1. A 100 MW coal power plant will consume up to 300,000 tons of coal a year.

This amount of coal consumption will have by-products of:

  • 640,000 tons of carbon dioxide
  • 2000 tons of sulfur dioxide
  • 2000 tons of nitrogen oxide
  • 140 tons of carbon monoxide
  • 100 tons of small airborne particles
  • 45 tons of volatile organic compounds and hydrocarbons
  • 35 pounds of mercury
  • 45 pounds of arsenic
  • 22 pounds of lead, cadmium and other heavy metals.

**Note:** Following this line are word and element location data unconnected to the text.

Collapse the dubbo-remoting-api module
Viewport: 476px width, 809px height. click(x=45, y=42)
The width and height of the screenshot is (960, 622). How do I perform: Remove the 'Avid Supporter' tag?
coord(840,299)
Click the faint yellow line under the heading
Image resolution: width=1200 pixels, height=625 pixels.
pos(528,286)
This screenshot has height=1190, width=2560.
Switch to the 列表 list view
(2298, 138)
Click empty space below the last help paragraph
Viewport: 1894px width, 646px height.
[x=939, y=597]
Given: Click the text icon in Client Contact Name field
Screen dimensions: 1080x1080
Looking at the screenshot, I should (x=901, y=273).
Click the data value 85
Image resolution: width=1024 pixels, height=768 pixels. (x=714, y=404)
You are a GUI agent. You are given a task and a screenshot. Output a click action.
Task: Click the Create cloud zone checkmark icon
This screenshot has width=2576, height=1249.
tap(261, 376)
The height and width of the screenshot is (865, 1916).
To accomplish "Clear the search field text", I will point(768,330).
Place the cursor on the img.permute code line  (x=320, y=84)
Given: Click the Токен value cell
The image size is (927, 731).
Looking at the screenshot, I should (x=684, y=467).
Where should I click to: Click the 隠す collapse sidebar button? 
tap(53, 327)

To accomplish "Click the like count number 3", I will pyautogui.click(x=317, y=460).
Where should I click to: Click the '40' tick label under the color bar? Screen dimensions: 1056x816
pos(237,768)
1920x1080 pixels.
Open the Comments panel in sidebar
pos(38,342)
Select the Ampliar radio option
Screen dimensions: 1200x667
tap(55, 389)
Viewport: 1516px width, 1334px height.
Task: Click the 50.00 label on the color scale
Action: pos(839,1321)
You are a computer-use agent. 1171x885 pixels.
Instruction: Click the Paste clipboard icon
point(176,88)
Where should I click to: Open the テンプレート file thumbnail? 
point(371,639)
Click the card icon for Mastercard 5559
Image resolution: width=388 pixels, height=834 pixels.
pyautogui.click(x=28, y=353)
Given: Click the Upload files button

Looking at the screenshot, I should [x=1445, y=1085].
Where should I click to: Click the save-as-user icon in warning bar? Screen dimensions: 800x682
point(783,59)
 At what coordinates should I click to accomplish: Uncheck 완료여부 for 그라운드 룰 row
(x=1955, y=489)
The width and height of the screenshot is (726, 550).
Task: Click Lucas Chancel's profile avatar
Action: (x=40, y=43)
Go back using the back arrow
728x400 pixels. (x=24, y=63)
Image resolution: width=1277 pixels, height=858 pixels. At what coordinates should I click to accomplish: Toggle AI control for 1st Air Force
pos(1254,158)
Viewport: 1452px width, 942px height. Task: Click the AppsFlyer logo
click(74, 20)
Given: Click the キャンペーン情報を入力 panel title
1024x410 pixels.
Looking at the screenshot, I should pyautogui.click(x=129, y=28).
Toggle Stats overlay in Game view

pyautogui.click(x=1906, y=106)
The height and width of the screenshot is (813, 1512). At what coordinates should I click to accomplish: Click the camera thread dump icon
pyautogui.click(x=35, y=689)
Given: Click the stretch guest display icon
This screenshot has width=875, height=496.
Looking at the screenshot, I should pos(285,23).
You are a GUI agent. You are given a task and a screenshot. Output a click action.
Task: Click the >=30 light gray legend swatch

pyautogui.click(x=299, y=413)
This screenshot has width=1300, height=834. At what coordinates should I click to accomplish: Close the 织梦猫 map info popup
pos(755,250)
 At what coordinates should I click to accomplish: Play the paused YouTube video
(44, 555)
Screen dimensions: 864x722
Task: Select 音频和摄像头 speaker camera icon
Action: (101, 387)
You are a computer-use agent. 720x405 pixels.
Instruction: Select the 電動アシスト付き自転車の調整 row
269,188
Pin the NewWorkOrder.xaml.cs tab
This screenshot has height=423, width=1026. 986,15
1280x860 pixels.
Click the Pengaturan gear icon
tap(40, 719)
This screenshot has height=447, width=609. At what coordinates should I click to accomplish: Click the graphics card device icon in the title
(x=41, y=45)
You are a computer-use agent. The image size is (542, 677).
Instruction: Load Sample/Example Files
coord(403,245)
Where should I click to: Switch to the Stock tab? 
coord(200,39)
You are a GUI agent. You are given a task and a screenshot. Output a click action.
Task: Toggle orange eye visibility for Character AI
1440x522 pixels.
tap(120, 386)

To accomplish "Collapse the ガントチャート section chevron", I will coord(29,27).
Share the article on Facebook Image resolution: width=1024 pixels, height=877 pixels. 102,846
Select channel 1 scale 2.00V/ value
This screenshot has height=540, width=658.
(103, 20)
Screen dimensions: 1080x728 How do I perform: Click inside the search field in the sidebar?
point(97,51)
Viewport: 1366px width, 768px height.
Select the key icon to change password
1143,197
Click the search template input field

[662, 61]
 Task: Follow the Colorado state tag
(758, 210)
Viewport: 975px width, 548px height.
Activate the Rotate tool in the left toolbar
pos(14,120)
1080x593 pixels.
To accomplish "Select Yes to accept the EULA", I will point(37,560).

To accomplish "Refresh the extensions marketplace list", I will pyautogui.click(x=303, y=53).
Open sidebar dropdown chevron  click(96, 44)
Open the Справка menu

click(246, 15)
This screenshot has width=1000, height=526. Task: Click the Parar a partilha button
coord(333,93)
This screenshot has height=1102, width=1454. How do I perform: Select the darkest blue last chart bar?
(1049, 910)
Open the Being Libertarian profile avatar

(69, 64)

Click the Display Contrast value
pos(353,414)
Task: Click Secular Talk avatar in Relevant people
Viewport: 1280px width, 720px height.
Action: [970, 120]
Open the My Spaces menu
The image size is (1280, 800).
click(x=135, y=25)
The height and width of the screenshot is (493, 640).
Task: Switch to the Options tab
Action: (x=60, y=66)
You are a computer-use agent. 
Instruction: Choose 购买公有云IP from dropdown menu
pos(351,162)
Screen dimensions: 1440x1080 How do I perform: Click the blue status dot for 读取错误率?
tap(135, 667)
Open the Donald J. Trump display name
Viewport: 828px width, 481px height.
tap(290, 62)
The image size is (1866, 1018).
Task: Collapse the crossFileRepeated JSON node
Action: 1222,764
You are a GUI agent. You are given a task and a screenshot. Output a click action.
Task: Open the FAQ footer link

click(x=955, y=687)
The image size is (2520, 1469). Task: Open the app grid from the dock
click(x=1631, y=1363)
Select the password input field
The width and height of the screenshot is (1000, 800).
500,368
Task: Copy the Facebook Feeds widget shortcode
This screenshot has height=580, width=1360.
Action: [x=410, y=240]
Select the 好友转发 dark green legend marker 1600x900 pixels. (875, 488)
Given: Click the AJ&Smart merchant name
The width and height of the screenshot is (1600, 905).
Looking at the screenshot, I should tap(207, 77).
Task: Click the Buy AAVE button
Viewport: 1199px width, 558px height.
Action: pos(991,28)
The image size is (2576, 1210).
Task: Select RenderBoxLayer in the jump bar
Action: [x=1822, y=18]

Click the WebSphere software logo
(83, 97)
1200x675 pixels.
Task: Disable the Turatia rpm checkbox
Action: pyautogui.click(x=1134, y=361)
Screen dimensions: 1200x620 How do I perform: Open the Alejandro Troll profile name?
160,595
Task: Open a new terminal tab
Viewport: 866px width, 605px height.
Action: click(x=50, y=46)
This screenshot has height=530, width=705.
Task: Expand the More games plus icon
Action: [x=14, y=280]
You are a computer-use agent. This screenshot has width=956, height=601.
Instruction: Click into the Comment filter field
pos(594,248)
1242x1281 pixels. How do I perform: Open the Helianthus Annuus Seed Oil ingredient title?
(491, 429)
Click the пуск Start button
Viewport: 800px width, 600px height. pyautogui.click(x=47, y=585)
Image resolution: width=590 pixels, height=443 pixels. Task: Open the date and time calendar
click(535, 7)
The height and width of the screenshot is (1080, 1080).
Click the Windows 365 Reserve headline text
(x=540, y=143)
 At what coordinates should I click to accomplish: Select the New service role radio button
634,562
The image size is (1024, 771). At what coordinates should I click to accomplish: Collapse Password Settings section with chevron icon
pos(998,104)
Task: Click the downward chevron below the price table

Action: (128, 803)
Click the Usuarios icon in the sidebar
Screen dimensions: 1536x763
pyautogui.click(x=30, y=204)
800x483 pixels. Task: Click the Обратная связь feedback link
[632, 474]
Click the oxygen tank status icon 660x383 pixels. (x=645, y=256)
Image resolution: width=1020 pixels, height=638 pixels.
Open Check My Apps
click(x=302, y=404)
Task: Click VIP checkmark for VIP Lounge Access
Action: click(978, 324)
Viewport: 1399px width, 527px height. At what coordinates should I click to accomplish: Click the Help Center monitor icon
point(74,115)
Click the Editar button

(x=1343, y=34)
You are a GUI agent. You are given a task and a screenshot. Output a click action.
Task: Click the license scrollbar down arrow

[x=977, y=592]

2. Seeing as a coal-fired power plant produces all that poison, it is not a surprise that these illnesses are present in communities close to coal-fired power plants:

  • Cancer
  • Lung dysfunctions
  • Respiratory obstruction and infection
  • Severe asthma attacks
  • Other parts of the body can also be affected by coal-derivative pollutants: central nervous system (brain, spinal cord), the circulatory system including the heart and the blood, the liver and the kidneys.

That's a whole lot of poison and a whole lot of body parts that can get affected, over time, by coal derivative pollution. One wonders what cost the Iloilo people paid in order to have stable electricity. Judging from these facts, it seems Iloilo paid through the nose; its people just doesn't feel the price they paid just yet.